▼
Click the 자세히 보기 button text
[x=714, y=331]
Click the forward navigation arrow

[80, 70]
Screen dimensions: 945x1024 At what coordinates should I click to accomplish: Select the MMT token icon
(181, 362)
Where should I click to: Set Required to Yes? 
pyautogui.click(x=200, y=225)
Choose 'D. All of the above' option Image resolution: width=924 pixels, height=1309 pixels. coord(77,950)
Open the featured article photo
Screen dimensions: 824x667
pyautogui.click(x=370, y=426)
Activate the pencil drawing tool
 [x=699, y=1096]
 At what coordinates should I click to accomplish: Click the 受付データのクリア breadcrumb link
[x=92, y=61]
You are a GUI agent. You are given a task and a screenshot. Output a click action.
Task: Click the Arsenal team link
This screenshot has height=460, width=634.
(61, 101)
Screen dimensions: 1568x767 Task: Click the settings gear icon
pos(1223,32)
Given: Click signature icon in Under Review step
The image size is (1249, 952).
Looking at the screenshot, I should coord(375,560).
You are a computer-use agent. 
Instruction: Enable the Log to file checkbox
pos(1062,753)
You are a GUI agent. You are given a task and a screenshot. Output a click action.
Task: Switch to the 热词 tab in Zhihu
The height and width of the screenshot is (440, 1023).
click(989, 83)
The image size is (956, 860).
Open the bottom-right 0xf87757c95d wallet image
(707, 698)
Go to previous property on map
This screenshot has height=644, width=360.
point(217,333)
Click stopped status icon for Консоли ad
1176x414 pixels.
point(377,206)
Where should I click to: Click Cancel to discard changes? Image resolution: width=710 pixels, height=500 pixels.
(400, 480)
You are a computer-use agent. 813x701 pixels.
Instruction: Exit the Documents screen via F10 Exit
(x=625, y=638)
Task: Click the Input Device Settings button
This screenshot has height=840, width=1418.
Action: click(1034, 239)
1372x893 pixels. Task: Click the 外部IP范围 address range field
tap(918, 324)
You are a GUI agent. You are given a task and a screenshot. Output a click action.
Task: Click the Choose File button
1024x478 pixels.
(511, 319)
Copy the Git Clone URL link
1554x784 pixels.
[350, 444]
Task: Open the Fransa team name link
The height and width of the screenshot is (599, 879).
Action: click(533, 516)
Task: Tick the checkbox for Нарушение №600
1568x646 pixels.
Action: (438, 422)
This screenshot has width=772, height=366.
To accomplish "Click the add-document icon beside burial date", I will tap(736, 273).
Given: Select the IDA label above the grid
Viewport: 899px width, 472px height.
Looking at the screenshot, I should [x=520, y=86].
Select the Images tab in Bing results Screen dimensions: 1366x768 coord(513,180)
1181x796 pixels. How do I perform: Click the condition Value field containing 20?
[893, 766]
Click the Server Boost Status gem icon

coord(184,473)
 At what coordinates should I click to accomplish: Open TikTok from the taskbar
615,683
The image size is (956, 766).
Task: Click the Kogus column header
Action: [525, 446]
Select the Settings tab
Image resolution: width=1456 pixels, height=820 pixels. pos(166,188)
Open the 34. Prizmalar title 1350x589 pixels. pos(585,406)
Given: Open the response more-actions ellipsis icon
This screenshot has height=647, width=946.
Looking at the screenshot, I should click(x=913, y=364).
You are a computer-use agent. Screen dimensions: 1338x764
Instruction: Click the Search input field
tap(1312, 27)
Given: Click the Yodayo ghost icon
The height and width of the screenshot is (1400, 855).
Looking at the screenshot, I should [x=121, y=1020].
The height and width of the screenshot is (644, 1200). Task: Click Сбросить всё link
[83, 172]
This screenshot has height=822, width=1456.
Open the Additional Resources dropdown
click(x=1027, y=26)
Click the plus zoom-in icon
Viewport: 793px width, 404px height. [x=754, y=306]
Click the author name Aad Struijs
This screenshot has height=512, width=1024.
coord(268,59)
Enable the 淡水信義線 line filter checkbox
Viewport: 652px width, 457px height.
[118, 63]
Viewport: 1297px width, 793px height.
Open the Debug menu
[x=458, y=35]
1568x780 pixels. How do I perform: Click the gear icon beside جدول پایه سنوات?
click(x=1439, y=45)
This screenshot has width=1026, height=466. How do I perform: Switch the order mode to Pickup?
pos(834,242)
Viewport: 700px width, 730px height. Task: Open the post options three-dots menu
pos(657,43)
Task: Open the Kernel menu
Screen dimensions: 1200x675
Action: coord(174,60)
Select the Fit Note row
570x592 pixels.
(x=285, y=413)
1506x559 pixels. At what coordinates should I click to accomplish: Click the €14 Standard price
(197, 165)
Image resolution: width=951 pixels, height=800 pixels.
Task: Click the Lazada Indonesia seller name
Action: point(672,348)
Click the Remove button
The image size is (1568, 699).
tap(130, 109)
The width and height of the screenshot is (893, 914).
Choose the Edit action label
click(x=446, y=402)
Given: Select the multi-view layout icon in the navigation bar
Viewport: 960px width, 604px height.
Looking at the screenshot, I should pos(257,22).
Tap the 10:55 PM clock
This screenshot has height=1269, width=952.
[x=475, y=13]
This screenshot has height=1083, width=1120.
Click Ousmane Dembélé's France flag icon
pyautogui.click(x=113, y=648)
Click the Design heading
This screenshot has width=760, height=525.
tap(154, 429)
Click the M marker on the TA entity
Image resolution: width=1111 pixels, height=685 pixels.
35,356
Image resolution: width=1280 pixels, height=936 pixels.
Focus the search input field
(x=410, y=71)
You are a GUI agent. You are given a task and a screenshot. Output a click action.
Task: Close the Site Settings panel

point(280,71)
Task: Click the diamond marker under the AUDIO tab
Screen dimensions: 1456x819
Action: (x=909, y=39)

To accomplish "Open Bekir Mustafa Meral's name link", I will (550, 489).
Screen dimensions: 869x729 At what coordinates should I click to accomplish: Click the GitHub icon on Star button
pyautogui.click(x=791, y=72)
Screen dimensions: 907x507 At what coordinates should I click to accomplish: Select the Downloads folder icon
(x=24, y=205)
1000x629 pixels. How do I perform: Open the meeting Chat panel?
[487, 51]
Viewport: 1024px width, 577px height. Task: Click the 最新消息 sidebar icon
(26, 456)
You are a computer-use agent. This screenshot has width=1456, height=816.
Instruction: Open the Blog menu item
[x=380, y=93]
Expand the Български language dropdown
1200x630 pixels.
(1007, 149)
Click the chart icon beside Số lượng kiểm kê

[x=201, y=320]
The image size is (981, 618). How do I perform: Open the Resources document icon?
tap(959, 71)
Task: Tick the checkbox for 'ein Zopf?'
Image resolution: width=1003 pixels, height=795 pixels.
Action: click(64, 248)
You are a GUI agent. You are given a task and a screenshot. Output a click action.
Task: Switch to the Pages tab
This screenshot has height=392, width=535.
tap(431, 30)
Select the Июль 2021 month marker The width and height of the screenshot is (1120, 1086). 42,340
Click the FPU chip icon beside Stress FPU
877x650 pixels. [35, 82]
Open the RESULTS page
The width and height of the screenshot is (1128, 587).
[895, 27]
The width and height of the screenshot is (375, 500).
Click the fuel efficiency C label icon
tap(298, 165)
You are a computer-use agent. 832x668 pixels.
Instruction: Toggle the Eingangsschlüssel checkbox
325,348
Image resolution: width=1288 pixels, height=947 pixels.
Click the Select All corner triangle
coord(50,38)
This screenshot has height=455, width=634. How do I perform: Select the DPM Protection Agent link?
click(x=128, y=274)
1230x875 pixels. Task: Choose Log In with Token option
▲
_THE TASK:_
Start to finish, copy the material out exactly.

_ANSWER TO THIS PROBLEM:_
Click the 자세히 보기 button text
[x=714, y=331]
Click the forward navigation arrow

[80, 70]
Screen dimensions: 945x1024 At what coordinates should I click to accomplish: Select the MMT token icon
(181, 362)
Where should I click to: Set Required to Yes? 
pyautogui.click(x=200, y=225)
Choose 'D. All of the above' option Image resolution: width=924 pixels, height=1309 pixels. coord(77,950)
Open the featured article photo
Screen dimensions: 824x667
pyautogui.click(x=370, y=426)
Activate the pencil drawing tool
 [x=699, y=1096]
 At what coordinates should I click to accomplish: Click the 受付データのクリア breadcrumb link
[x=92, y=61]
You are a GUI agent. You are given a task and a screenshot. Output a click action.
Task: Click the Arsenal team link
This screenshot has height=460, width=634.
(61, 101)
Screen dimensions: 1568x767 Task: Click the settings gear icon
pos(1223,32)
Given: Click signature icon in Under Review step
The image size is (1249, 952).
Looking at the screenshot, I should coord(375,560).
You are a computer-use agent. 
Instruction: Enable the Log to file checkbox
pos(1062,753)
You are a GUI agent. You are given a task and a screenshot. Output a click action.
Task: Switch to the 热词 tab in Zhihu
The height and width of the screenshot is (440, 1023).
click(989, 83)
The image size is (956, 860).
Open the bottom-right 0xf87757c95d wallet image
(707, 698)
Go to previous property on map
This screenshot has height=644, width=360.
point(217,333)
Click stopped status icon for Консоли ad
1176x414 pixels.
point(377,206)
Where should I click to: Click Cancel to discard changes? Image resolution: width=710 pixels, height=500 pixels.
(400, 480)
You are a computer-use agent. 813x701 pixels.
Instruction: Exit the Documents screen via F10 Exit
(x=625, y=638)
Task: Click the Input Device Settings button
This screenshot has height=840, width=1418.
Action: click(1034, 239)
1372x893 pixels. Task: Click the 外部IP范围 address range field
tap(918, 324)
You are a GUI agent. You are given a task and a screenshot. Output a click action.
Task: Click the Choose File button
1024x478 pixels.
(511, 319)
Copy the Git Clone URL link
1554x784 pixels.
[350, 444]
Task: Open the Fransa team name link
The height and width of the screenshot is (599, 879).
Action: click(533, 516)
Task: Tick the checkbox for Нарушение №600
1568x646 pixels.
Action: (438, 422)
This screenshot has width=772, height=366.
To accomplish "Click the add-document icon beside burial date", I will tap(736, 273).
Given: Select the IDA label above the grid
Viewport: 899px width, 472px height.
Looking at the screenshot, I should [x=520, y=86].
Select the Images tab in Bing results Screen dimensions: 1366x768 coord(513,180)
1181x796 pixels. How do I perform: Click the condition Value field containing 20?
[893, 766]
Click the Server Boost Status gem icon

coord(184,473)
 At what coordinates should I click to accomplish: Open TikTok from the taskbar
615,683
The image size is (956, 766).
Task: Click the Kogus column header
Action: [525, 446]
Select the Settings tab
Image resolution: width=1456 pixels, height=820 pixels. pos(166,188)
Open the 34. Prizmalar title 1350x589 pixels. pos(585,406)
Given: Open the response more-actions ellipsis icon
This screenshot has height=647, width=946.
Looking at the screenshot, I should click(x=913, y=364).
You are a computer-use agent. Screen dimensions: 1338x764
Instruction: Click the Search input field
tap(1312, 27)
Given: Click the Yodayo ghost icon
The height and width of the screenshot is (1400, 855).
Looking at the screenshot, I should [x=121, y=1020].
The height and width of the screenshot is (644, 1200). Task: Click Сбросить всё link
[83, 172]
This screenshot has height=822, width=1456.
Open the Additional Resources dropdown
click(x=1027, y=26)
Click the plus zoom-in icon
Viewport: 793px width, 404px height. [x=754, y=306]
Click the author name Aad Struijs
This screenshot has height=512, width=1024.
coord(268,59)
Enable the 淡水信義線 line filter checkbox
Viewport: 652px width, 457px height.
[118, 63]
Viewport: 1297px width, 793px height.
Open the Debug menu
[x=458, y=35]
1568x780 pixels. How do I perform: Click the gear icon beside جدول پایه سنوات?
click(x=1439, y=45)
This screenshot has width=1026, height=466. How do I perform: Switch the order mode to Pickup?
pos(834,242)
Viewport: 700px width, 730px height. Task: Open the post options three-dots menu
pos(657,43)
Task: Open the Kernel menu
Screen dimensions: 1200x675
Action: coord(174,60)
Select the Fit Note row
570x592 pixels.
(x=285, y=413)
1506x559 pixels. At what coordinates should I click to accomplish: Click the €14 Standard price
(197, 165)
Image resolution: width=951 pixels, height=800 pixels.
Task: Click the Lazada Indonesia seller name
Action: point(672,348)
Click the Remove button
The image size is (1568, 699).
tap(130, 109)
The width and height of the screenshot is (893, 914).
Choose the Edit action label
click(x=446, y=402)
Given: Select the multi-view layout icon in the navigation bar
Viewport: 960px width, 604px height.
Looking at the screenshot, I should pos(257,22).
Tap the 10:55 PM clock
This screenshot has height=1269, width=952.
[x=475, y=13]
This screenshot has height=1083, width=1120.
Click Ousmane Dembélé's France flag icon
pyautogui.click(x=113, y=648)
Click the Design heading
This screenshot has width=760, height=525.
tap(154, 429)
Click the M marker on the TA entity
Image resolution: width=1111 pixels, height=685 pixels.
35,356
Image resolution: width=1280 pixels, height=936 pixels.
Focus the search input field
(x=410, y=71)
You are a GUI agent. You are given a task and a screenshot. Output a click action.
Task: Close the Site Settings panel

point(280,71)
Task: Click the diamond marker under the AUDIO tab
Screen dimensions: 1456x819
Action: (x=909, y=39)

To accomplish "Open Bekir Mustafa Meral's name link", I will (550, 489).
Screen dimensions: 869x729 At what coordinates should I click to accomplish: Click the GitHub icon on Star button
pyautogui.click(x=791, y=72)
Screen dimensions: 907x507 At what coordinates should I click to accomplish: Select the Downloads folder icon
(x=24, y=205)
1000x629 pixels. How do I perform: Open the meeting Chat panel?
[487, 51]
Viewport: 1024px width, 577px height. Task: Click the 最新消息 sidebar icon
(26, 456)
You are a computer-use agent. This screenshot has width=1456, height=816.
Instruction: Open the Blog menu item
[x=380, y=93]
Expand the Български language dropdown
1200x630 pixels.
(1007, 149)
Click the chart icon beside Số lượng kiểm kê

[x=201, y=320]
The image size is (981, 618). How do I perform: Open the Resources document icon?
tap(959, 71)
Task: Tick the checkbox for 'ein Zopf?'
Image resolution: width=1003 pixels, height=795 pixels.
Action: click(64, 248)
You are a GUI agent. You are given a task and a screenshot. Output a click action.
Task: Switch to the Pages tab
This screenshot has height=392, width=535.
tap(431, 30)
Select the Июль 2021 month marker The width and height of the screenshot is (1120, 1086). 42,340
Click the FPU chip icon beside Stress FPU
877x650 pixels. [35, 82]
Open the RESULTS page
The width and height of the screenshot is (1128, 587).
[895, 27]
The width and height of the screenshot is (375, 500).
Click the fuel efficiency C label icon
tap(298, 165)
You are a computer-use agent. 832x668 pixels.
Instruction: Toggle the Eingangsschlüssel checkbox
325,348
Image resolution: width=1288 pixels, height=947 pixels.
Click the Select All corner triangle
coord(50,38)
This screenshot has height=455, width=634. How do I perform: Select the DPM Protection Agent link?
click(x=128, y=274)
1230x875 pixels. Task: Choose Log In with Token option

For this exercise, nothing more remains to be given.